Search Multi-language Documents in ast-grep
Introduction
ast-grep works well searching files of one single language, but it is hard to extract a sub language embedded inside a document.
However, in modern development, it's common to encounter multi-language documents. These are source files containing code written in multiple different languages. Notable examples include:
- HTML files: These can contain JavaScript inside
<script>
tags and CSS inside<style>
tags. - JavaScript files: These often contain regular expression, CSS style and query languages like graphql.
- Ruby files: These can contain snippets of code inside heredoc literals, where the heredoc delimiter often indicates the language.

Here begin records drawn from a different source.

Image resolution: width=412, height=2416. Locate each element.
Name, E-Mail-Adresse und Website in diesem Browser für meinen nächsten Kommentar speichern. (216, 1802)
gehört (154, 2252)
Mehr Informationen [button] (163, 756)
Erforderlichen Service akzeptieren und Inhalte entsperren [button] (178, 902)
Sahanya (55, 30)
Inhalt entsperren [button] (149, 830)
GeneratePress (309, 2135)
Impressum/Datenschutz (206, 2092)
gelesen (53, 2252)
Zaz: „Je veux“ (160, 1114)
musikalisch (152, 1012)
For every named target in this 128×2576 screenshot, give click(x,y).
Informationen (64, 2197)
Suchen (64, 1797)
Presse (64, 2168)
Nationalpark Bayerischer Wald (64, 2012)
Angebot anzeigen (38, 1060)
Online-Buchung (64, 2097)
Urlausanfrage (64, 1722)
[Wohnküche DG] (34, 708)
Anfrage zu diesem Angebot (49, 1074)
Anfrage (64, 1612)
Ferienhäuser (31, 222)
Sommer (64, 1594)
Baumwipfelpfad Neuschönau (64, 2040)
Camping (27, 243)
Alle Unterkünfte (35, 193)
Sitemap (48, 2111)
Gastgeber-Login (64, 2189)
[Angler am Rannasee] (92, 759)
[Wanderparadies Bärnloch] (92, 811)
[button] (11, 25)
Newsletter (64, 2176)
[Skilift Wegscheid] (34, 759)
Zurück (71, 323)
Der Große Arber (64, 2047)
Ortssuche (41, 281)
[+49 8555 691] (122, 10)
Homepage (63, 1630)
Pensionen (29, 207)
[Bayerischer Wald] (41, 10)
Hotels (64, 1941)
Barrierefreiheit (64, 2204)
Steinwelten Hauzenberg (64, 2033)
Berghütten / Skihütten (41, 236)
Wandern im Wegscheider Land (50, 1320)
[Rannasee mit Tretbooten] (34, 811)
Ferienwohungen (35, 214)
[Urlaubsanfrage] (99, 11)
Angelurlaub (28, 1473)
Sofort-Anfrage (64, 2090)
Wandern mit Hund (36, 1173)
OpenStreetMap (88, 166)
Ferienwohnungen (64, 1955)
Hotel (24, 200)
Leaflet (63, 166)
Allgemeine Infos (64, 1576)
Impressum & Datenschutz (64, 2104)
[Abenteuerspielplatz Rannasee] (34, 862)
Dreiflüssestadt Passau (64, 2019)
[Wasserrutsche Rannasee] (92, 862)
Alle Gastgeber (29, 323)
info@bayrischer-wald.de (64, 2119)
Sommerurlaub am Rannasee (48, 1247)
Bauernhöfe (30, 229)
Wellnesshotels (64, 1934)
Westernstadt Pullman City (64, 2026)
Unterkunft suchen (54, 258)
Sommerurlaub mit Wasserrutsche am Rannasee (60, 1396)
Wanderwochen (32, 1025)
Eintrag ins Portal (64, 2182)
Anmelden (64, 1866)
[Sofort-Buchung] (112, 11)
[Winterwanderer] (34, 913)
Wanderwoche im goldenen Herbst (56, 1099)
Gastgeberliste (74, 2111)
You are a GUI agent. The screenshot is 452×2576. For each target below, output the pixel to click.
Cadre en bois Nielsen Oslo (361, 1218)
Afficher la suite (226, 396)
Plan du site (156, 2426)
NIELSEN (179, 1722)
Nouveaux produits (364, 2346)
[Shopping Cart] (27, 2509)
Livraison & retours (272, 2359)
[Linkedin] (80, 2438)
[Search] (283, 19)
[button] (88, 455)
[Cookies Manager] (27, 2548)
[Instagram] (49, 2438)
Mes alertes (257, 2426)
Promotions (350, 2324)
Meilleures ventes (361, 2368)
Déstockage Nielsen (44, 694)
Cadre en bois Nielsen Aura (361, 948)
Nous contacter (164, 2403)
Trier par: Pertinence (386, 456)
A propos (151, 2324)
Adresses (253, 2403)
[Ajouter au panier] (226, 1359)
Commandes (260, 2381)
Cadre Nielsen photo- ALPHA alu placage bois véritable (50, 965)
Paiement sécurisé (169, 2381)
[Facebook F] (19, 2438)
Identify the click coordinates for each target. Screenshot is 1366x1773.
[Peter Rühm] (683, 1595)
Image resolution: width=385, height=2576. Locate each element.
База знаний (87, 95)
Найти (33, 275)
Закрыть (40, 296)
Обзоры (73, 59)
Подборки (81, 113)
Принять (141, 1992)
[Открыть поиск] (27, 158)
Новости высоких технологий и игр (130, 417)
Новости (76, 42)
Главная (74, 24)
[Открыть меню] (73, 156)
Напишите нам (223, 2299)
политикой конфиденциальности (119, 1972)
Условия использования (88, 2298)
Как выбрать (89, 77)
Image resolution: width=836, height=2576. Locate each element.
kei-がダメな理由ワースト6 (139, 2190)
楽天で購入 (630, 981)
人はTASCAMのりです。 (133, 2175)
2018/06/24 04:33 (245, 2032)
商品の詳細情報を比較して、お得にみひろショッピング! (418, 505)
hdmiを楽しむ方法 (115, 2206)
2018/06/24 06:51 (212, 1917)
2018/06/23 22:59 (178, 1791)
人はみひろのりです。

These multi-language documents can be modeled in terms of a parent syntax tree with one or more injected syntax trees residing inside certain nodes of the parent tree.
ast-grep now supports a feature to handle language injection, allowing you to search for code written in one language within documents of another language.
This concept and terminology come from tree-sitter's language injection, which implies you can inject another language into a language document. (BTW, neovim also embraces this terminology.)
Example: Search JS/CSS in the CLI
Let's start with a simple example of searching for JavaScript and CSS within HTML files using ast-grep's command-line interface (CLI). ast-grep has builtin support to search JavaScript and CSS inside HTML files.
Using sg run
: find patterns of CSS in an HTML file
Suppose we have an HTML file like below:
<style>
h1 { color: red; }
</style>
<h1>
Hello World!
</h1>
<script>
alert('hello world!')
</script>
Running this ast-grep command will extract the matching CSS style code out of the HTML file!
sg run -p 'color: $COLOR'
ast-grep outputs this beautiful CLI report.
test.html
2│ h1 { color: red; }
ast-grep works well even if just providing the pattern without specifying the pattern language!
Using sg scan
: find JavaScript in HTML with rule files
You can also use ast-grep's rule file to search injected languages.
For example, we can warn the use of alert
in JavaScript, even if it is inside the HTML file.
id: no-alert
language: JavaScript
severity: warning
rule:
pattern: alert($MSG)
message: Prefer use appropriate custom UI instead of obtrusive alert call.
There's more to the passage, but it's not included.